## AIM OF THE EXERCISE
Give again, word for word, every line in the entries below from the line with "The height and width of the screenshot is (622, 1013)." up to and including the line with "Given: Click the その他 sidebar heading", and no other line.

-=-=-

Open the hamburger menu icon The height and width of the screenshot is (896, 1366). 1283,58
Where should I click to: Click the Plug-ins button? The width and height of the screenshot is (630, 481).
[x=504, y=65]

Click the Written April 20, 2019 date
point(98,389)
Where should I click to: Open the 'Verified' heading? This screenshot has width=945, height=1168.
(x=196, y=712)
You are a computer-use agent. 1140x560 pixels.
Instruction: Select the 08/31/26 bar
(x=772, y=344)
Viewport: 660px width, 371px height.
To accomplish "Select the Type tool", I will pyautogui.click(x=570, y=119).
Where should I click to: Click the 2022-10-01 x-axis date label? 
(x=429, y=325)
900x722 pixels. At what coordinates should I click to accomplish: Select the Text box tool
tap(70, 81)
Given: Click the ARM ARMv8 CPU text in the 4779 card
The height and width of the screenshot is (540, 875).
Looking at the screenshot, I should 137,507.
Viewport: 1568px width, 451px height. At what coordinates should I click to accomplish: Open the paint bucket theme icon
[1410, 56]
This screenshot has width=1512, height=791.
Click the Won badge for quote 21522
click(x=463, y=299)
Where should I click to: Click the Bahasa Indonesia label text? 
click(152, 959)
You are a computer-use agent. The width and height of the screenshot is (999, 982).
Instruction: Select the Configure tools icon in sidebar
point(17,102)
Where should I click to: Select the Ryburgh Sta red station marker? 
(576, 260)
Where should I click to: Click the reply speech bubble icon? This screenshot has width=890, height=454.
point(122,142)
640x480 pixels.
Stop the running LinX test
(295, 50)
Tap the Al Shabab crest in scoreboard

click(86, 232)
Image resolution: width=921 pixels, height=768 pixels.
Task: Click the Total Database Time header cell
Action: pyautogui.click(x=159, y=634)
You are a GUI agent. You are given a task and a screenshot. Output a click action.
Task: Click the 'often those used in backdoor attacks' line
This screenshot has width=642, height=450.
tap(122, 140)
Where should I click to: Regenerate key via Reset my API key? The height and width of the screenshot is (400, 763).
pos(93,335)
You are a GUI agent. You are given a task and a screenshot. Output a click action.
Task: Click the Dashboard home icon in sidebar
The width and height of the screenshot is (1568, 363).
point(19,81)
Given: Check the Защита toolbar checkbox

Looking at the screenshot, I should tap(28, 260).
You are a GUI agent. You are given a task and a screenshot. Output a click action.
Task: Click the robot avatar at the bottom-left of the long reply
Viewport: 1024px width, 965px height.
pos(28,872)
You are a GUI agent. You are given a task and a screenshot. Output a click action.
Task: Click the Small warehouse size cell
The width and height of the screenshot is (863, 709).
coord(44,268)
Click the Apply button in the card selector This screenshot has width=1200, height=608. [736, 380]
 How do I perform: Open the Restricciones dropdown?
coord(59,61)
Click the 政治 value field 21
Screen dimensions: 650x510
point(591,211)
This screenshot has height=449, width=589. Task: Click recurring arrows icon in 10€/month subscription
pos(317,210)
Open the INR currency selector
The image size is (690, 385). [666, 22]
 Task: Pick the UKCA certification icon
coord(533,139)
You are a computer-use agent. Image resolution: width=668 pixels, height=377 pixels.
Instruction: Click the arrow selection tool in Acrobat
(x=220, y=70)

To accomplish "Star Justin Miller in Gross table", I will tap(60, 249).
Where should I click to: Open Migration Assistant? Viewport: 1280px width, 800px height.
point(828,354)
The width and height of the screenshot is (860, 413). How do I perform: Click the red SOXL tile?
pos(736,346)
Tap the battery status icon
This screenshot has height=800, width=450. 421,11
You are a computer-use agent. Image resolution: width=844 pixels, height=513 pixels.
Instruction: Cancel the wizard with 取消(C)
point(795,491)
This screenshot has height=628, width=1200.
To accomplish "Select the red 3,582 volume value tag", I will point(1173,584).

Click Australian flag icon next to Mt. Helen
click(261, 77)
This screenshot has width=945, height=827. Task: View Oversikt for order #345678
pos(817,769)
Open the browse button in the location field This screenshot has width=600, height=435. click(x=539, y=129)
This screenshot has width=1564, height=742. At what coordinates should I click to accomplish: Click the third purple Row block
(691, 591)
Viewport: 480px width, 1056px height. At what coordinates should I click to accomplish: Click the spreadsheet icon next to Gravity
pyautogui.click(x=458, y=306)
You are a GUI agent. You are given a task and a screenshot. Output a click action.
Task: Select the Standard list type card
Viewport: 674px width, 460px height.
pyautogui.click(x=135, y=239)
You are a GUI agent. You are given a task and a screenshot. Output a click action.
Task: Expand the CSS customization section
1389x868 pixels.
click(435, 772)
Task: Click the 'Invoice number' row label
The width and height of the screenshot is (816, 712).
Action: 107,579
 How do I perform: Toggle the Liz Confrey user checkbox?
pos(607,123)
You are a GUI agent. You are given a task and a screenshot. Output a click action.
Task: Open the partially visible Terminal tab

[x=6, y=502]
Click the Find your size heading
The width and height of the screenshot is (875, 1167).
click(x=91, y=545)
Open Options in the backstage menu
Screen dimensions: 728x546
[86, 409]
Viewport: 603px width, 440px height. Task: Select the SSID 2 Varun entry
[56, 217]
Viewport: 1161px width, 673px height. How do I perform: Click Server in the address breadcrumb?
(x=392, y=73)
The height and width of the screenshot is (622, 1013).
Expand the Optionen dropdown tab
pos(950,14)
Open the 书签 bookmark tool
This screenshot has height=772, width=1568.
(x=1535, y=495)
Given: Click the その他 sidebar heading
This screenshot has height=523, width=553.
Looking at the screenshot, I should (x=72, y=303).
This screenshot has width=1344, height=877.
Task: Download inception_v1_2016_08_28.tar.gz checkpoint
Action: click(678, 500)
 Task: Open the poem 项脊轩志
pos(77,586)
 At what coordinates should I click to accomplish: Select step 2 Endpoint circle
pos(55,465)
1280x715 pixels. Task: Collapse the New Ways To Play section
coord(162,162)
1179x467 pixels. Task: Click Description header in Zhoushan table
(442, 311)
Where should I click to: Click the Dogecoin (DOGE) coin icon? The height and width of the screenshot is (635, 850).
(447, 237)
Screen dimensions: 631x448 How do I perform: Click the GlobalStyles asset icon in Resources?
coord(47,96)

-=-=-

## SOLUTION TO THIS EXERCISE
The height and width of the screenshot is (622, 1013).
Expand the Optionen dropdown tab
pos(950,14)
Open the 书签 bookmark tool
This screenshot has height=772, width=1568.
(x=1535, y=495)
Given: Click the その他 sidebar heading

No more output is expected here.